By Gerry J. Gilmore
American Forces Press Service
June 12, 2009 - A granite monument dedicated to 40 U.S. servicemembers who perished in an air crash in Australia during World War II has found a permanent home at Fort Myer, Va. Yesterday's dedication ceremony for the Bakers Creek air crash memorial was attended by Army Secretary Pete Geren; David Stuart, deputy chief of mission for the Australian embassy; Australian Air Vice-Marshal Kym Osley, head of the embassy's defense staff; other senior officials; and a number of relatives and friends of the accident victims.
On June 14, 1943, an Army Air Corps B-17C Flying Fortress crashed at Bakers Creek, near Mackey in Queensland. The troops aboard the bomber were being flown back to New Guinea after enjoying some leave time in Australia. Forty servicemembers died; there was just one survivor.
The monument now is located near Fort Myer's Selfridge Gate, which enters into Arlington National Cemetery. Since November 2006, the monument had stood outside the Australian embassy here, and before that it briefly had been displayed at the World War II memorial.
Geren directed that the monument be placed on Fort Myer. The memorial, he said at the ceremony, serves to honor the passing of "40 brave American soldiers" and also celebrates "the enduring friendship between the United States and Australia."
Due to operational security concerns at that time, Geren said, the families of the deceased servicemembers weren't told of details of the tragedy until years later.
"Today, with Arlington Cemetery as the backdrop, we pay a long and overdue tribute to 40 brave Americans," Geren said. "And, as we do, we honor all soldiers -- past and present, American and Australian – who answer the call to duty and offer their lives [and] offer their sacrifice for the cause of freedom."

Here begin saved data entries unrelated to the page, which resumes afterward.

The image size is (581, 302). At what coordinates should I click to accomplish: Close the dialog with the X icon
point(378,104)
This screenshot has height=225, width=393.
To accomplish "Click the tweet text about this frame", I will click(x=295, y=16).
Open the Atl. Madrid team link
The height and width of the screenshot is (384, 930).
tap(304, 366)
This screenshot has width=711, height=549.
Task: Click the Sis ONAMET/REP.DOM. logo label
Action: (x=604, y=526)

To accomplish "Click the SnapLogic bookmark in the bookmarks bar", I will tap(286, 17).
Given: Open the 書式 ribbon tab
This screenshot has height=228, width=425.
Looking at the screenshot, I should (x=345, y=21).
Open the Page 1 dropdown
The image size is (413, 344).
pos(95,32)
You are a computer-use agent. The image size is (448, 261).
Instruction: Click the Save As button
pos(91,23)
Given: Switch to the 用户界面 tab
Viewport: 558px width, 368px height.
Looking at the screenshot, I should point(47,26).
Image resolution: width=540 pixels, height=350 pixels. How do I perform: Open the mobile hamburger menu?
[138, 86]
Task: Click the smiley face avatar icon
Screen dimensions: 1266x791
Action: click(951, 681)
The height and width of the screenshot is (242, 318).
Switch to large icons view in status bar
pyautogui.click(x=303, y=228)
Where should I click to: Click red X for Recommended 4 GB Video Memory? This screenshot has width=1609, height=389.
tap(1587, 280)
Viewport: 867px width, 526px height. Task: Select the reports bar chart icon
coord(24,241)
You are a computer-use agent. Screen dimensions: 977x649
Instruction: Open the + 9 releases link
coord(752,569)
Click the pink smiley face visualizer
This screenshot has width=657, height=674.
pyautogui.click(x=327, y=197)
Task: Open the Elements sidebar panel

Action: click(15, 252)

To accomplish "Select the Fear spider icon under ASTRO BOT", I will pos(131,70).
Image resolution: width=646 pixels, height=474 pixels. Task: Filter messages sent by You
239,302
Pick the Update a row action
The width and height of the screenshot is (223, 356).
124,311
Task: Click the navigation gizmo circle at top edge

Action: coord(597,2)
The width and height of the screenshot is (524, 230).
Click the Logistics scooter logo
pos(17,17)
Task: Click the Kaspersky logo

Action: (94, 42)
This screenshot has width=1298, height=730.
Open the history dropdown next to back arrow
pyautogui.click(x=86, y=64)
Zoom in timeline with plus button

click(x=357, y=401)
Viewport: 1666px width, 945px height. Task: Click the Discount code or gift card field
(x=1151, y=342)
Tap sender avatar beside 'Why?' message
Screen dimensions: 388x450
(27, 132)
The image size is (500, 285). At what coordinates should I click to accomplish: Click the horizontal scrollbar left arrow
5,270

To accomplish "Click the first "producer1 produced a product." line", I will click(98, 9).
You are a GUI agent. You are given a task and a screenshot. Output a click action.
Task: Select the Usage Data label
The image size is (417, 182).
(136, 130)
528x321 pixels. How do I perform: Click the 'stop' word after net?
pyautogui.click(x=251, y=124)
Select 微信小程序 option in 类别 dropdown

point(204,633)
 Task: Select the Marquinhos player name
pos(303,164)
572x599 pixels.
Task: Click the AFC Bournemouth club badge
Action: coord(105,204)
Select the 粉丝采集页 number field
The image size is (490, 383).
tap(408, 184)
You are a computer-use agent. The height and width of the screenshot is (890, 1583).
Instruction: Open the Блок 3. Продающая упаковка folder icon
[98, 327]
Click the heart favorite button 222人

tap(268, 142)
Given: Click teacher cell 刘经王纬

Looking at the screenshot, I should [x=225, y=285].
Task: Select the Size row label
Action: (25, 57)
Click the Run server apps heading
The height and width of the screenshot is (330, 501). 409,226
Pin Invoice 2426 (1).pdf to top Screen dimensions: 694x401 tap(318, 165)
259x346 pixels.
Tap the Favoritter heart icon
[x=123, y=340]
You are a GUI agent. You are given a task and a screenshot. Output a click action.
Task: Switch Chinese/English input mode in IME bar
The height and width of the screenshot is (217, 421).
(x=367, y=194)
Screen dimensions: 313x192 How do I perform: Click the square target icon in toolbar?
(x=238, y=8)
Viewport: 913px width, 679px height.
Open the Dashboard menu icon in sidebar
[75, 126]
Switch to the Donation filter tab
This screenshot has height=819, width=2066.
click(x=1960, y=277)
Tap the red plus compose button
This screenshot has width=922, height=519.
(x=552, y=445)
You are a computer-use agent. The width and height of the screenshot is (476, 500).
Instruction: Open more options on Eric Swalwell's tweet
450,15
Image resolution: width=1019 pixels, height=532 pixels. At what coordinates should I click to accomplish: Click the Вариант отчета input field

The monument's placement at Selfridge Gate is a fitting location, Geren said, because the entryway is named after Army Lt. Thomas Selfridge, an aviator who perished as a result of a crash during the military's first aircraft test flight, which took place on Fort Myer on Sept. 9, 1908. American air pioneer Orville Wright, who was aboard the aircraft with Selfridge, was injured in the crash.
Selfridge gave his life for his country, "as did the 40 brave Americans we honor today," Geren said.
Osley said his country's embassy has enjoyed being the custodian of the Bakers Creek monument for the past two years, but that the monument's new location "is perfect." Another monument dedicated to the servicemembers who died during the Bakers Creek air crash is located in Mackay in Queensland.
"It's very heartfelt for Australians to honor these people in their own way back in Mackay and to now honor them over here," Osley said. "They're all very much heroes to all of us in Australia."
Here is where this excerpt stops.